Work request
Word for word, return the lines from the start of the entries below through the line that has "You are a computer-use agent. 960x640 pixels.".

Given entries
>>>
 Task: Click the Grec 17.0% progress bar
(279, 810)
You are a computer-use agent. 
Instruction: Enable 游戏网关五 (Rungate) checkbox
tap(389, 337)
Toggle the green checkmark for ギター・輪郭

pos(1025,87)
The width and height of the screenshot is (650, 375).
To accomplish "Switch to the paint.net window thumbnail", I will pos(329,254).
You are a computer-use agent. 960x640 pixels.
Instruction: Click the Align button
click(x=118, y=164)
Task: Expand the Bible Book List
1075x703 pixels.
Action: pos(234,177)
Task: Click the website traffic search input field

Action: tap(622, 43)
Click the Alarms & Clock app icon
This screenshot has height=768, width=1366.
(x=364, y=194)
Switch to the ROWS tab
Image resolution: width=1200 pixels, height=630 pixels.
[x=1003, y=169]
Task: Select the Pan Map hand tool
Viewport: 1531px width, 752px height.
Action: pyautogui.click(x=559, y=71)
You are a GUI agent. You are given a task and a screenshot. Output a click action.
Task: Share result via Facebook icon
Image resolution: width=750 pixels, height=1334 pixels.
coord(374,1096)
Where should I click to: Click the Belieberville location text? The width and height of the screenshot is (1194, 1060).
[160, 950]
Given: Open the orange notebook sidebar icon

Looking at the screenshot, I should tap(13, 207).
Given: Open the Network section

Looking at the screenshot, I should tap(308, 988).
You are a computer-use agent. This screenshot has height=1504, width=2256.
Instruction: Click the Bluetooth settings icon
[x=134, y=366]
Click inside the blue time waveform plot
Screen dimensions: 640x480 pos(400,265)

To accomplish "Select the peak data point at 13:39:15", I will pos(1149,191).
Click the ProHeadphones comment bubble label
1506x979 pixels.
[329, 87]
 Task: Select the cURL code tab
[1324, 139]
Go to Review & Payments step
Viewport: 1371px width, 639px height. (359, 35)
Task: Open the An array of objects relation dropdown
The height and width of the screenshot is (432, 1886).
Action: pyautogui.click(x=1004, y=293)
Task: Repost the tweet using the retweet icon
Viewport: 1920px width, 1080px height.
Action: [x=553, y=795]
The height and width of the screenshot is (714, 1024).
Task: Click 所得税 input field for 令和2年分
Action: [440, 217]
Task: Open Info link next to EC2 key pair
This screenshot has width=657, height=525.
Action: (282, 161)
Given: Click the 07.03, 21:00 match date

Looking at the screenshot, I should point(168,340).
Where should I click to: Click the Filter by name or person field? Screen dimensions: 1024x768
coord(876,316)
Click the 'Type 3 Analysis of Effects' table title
<<<
Task response
 Task: Click the Grec 17.0% progress bar
(279, 810)
You are a computer-use agent. 
Instruction: Enable 游戏网关五 (Rungate) checkbox
tap(389, 337)
Toggle the green checkmark for ギター・輪郭

pos(1025,87)
The width and height of the screenshot is (650, 375).
To accomplish "Switch to the paint.net window thumbnail", I will pos(329,254).
You are a computer-use agent. 960x640 pixels.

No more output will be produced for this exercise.